What to work on: What you output must match the entries exactly, apart from the pictures, which are left out.

Exercise inputs section start

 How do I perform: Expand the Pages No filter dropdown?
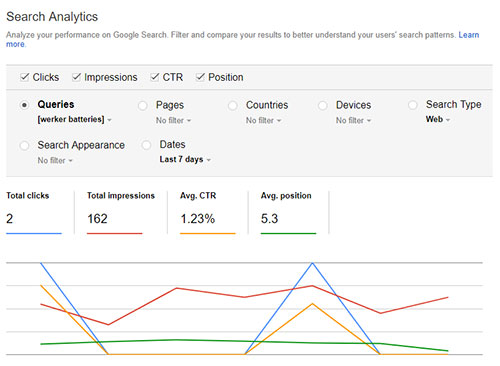[x=173, y=120]
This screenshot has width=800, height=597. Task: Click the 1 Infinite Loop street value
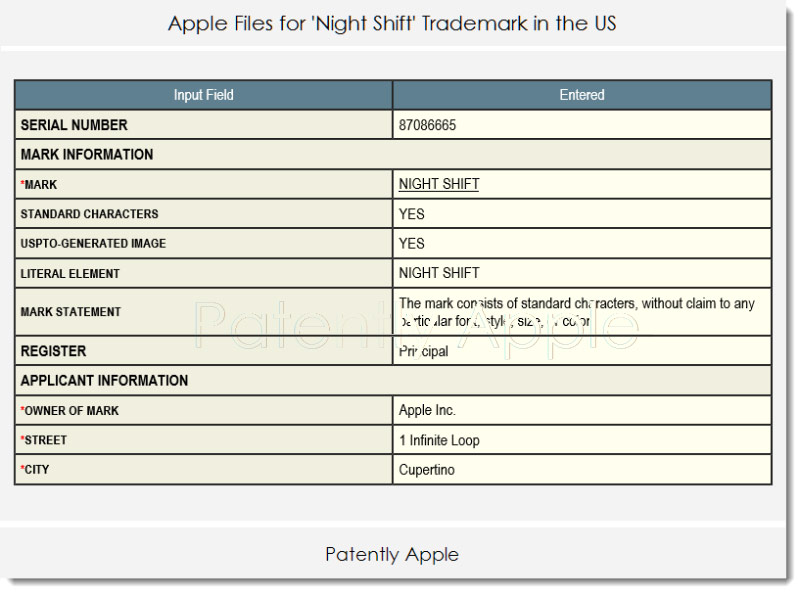coord(439,440)
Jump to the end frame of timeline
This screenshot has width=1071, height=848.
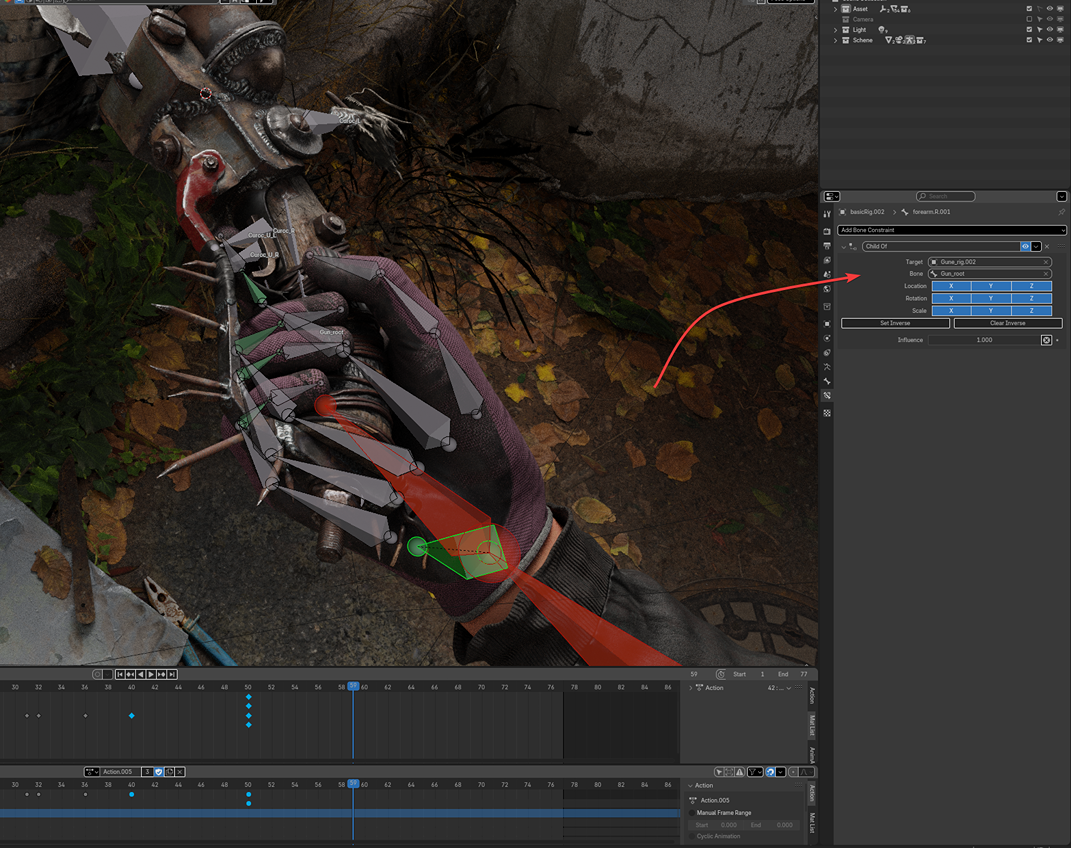pyautogui.click(x=172, y=675)
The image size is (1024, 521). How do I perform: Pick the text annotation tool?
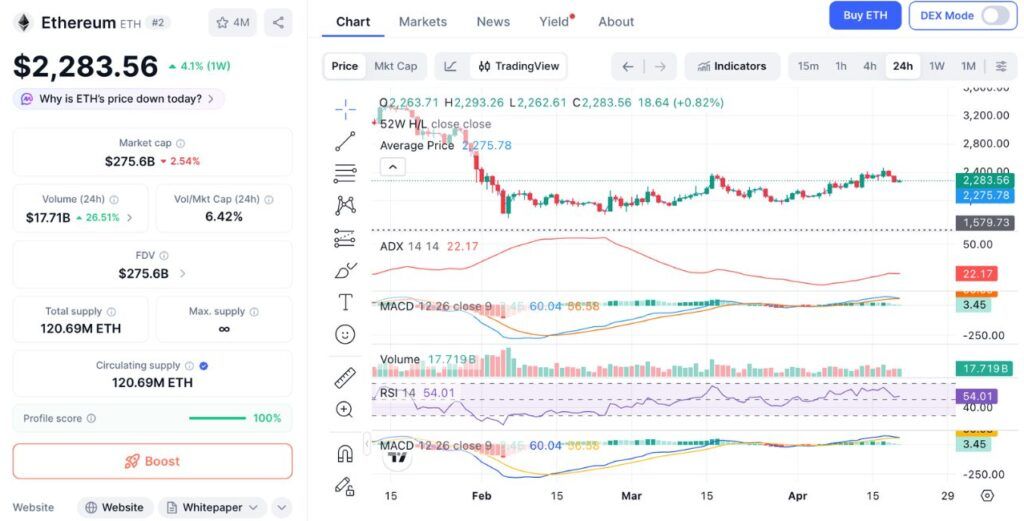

Exercise inputs section end

Written response:
 How do I perform: Expand the Pages No filter dropdown?
[x=173, y=120]
This screenshot has width=800, height=597. Task: Click the 1 Infinite Loop street value
coord(439,440)
Jump to the end frame of timeline
This screenshot has width=1071, height=848.
pyautogui.click(x=172, y=675)
The image size is (1024, 521). How do I perform: Pick the text annotation tool?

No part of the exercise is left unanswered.